Recuperación económica
Un kilómetro escaso más allá, en otro cortijo abandonado, a los trabajadores les da la risa floja cuando se les pregunta por la recuperación económica,. “La recuperación no es para los inmigrantes, eso es para los ciudadanos. Todo el mundo lo sabe”, dice un joven con chándal y chancletas de plástico blanco sentado en una silla de oficina desahuciada. Unas flores sembradas en el orificio de una pila de neumáticos dan fe de los esfuerzos por adecentar el campamento. “Somos negros pero somos humanos”. Un trabajador con una bombona de butano en equilibrio inestable sobre la barra de una bicicleta entra en el recinto. Por momentos da la impresión de estar en otro país, en otro continente.A menos de una decena de kilómetros de este cortijo se esconde La Paula, un poblado chabolista construido con plásticos. Allí vive más de un centenar de marroquíes, conocidos en el pueblo como “los moros”. Se les ve caminando por la pista agrietada que une Paula con la carretera. Aquí, como a otros asentamientos no llega el transporte público. A la hora de la oración, los trabajadores van saliendo de sus casetas y rezan en la mezquita semienterrada y construida también con plásticos. En el muro de una nave abandonada se lee una pintada en árabe que más bien parece una broma de mal gusto: “Prohibido tirar basura”.
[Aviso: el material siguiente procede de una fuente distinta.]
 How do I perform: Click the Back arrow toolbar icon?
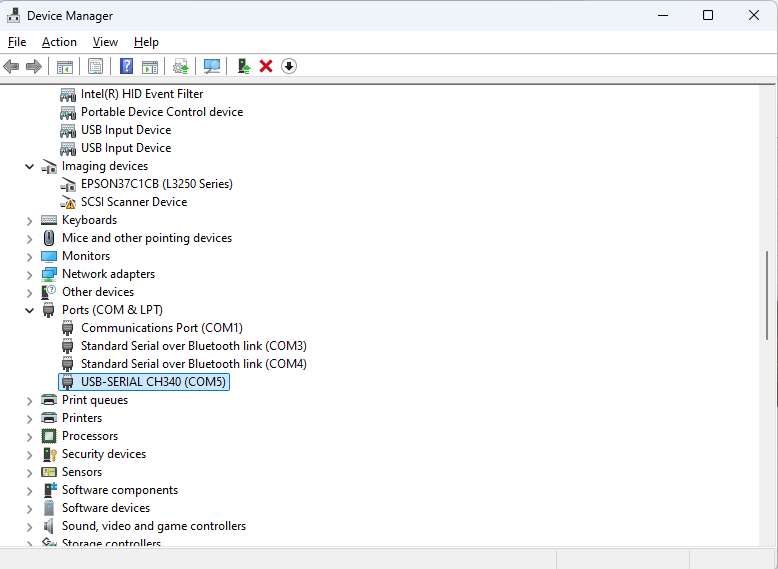pyautogui.click(x=11, y=66)
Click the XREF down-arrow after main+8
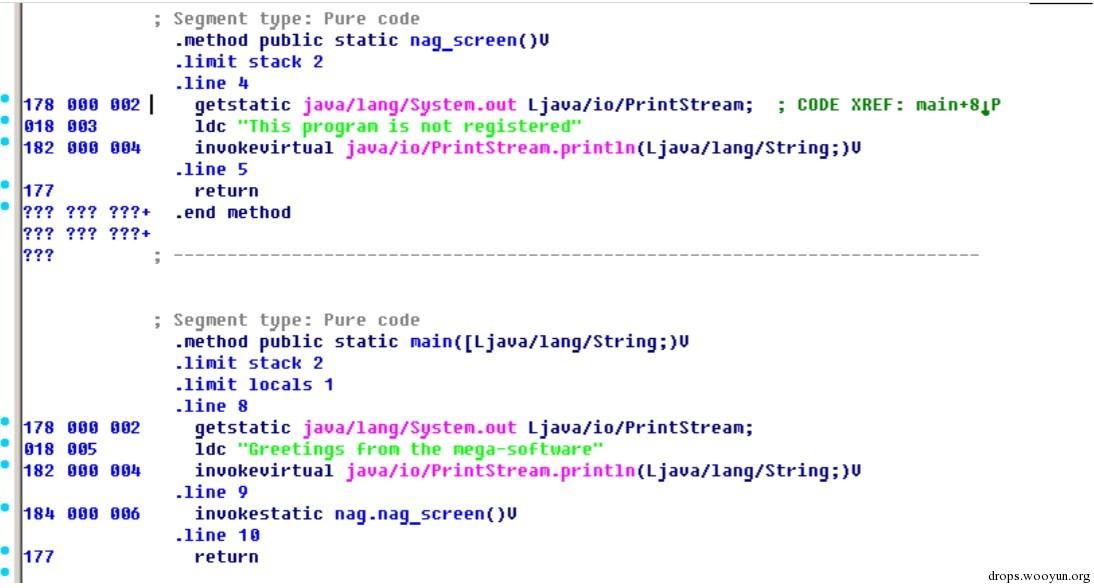 point(985,107)
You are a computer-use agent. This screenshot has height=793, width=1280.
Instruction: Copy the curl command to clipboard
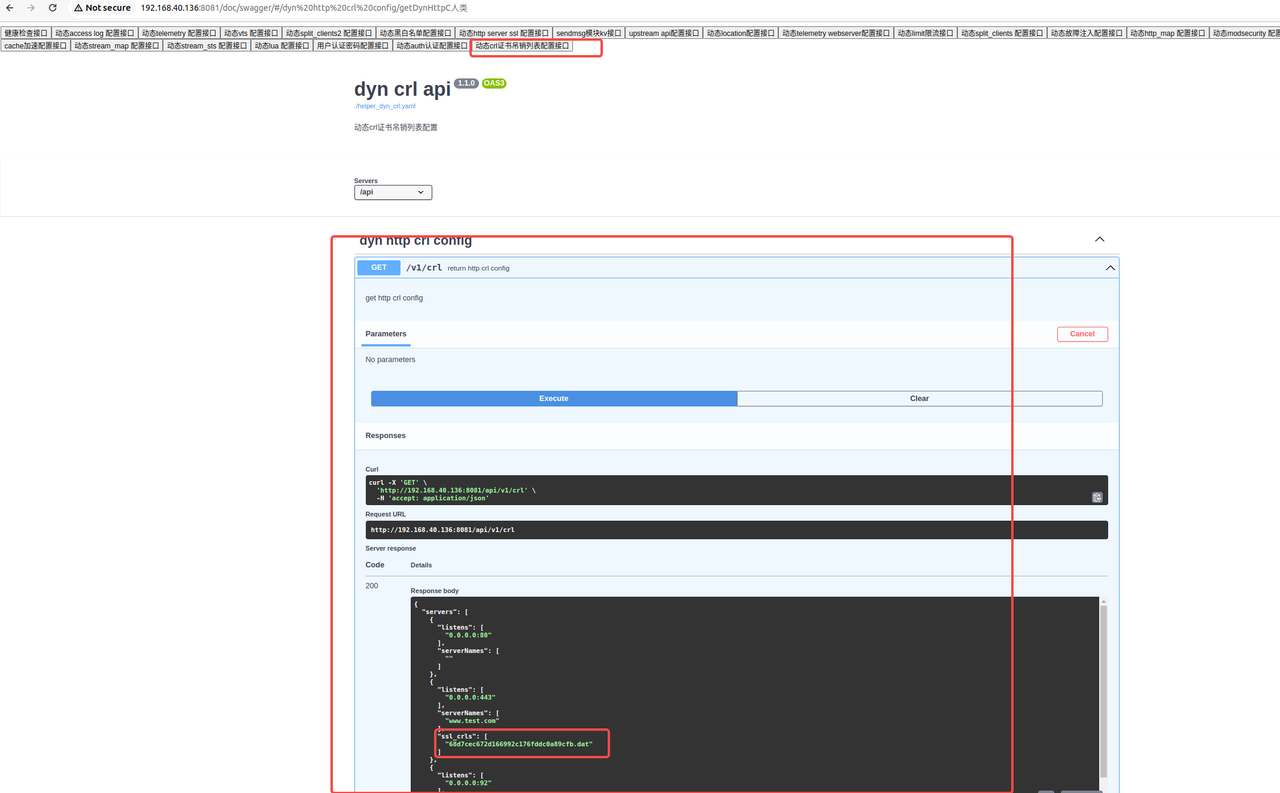point(1097,497)
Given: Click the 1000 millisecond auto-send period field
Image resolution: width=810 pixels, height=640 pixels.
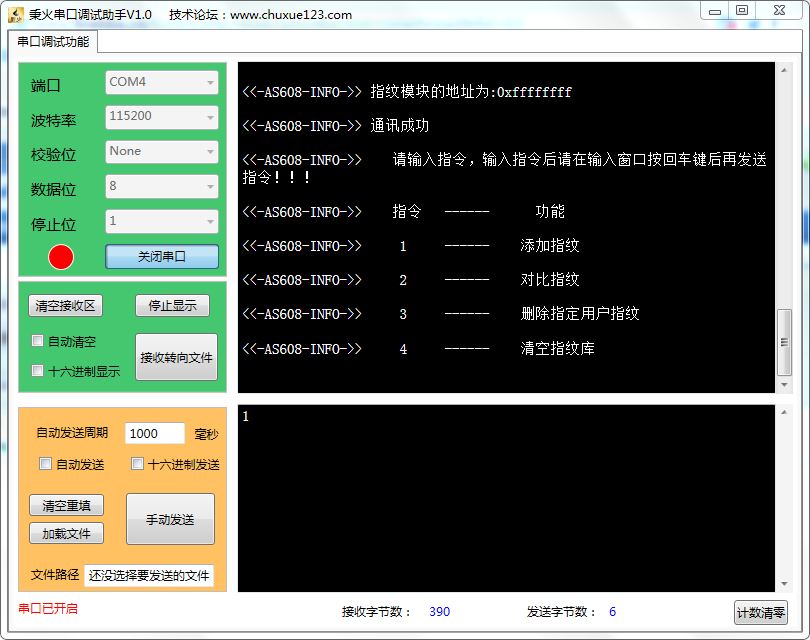Looking at the screenshot, I should coord(153,433).
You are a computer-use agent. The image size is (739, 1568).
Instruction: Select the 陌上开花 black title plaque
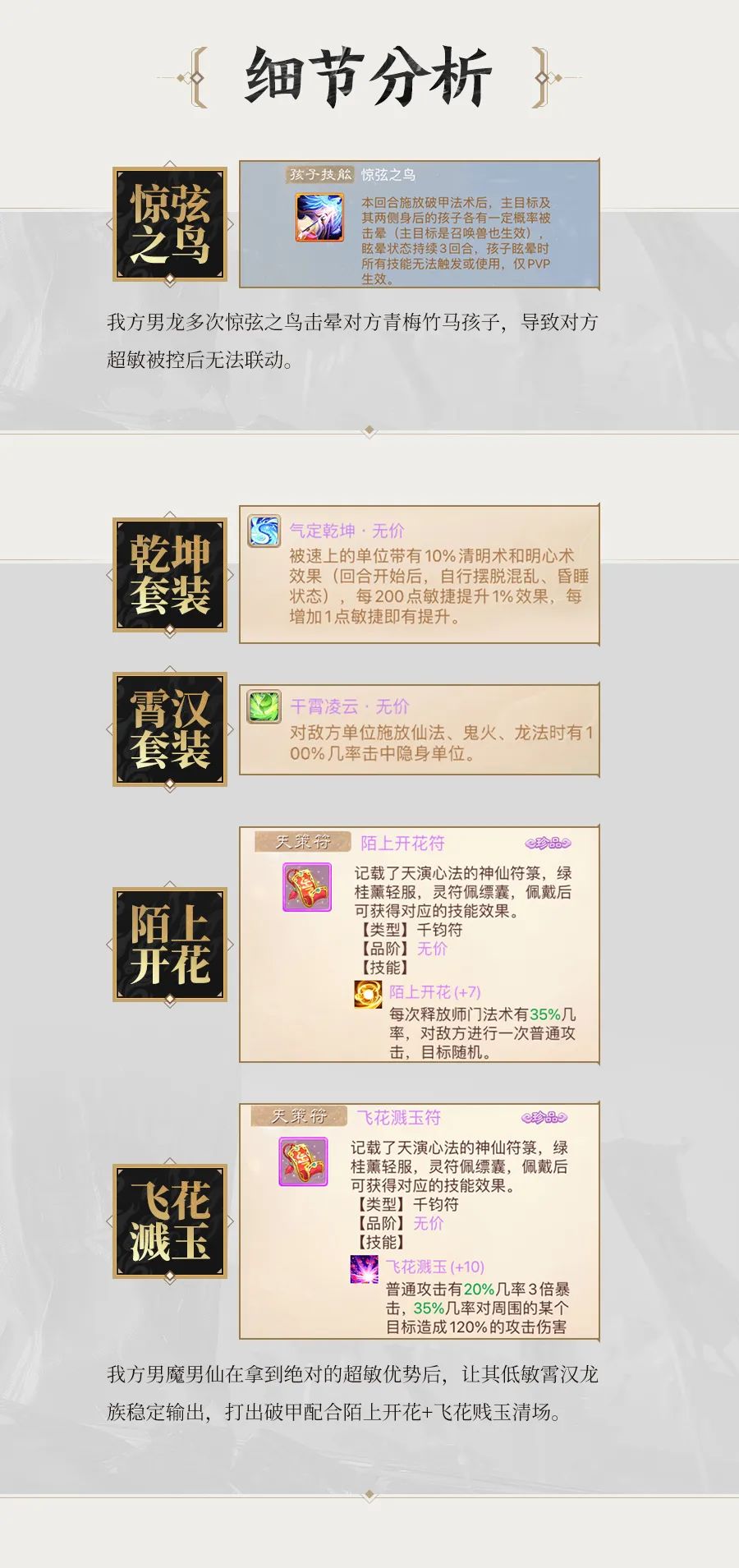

Cuentan en La Paula que llevan aquí muchos años. Que algunos se fueron a otras zonas de España a trabajar en la construcción, pero que la crisis les devolvió a la chabola, a la casilla de salida. “España es como Marruecos. Yo quiero ir a Berlín”, dice Mohamed. Llegó aquí hace nueve años y gana entre 600 y 900 euros al mes. El problema es que no hay trabajo todos los meses. Todos son hombres y la mayoría tiene papeles pero trabaja sin contrato. “Almería no da derechos a los extranjeros. Aquí trabajas 30 días y figuras cinco en nómina, o te pagan como media jornada”. Pero en general, aquí nadie tiene muchas ganas de hablar. ¿Para qué? No confían en que vaya a servir para nada. Son demasiados años de tozuda realidad como para fantasear con buenas noticias.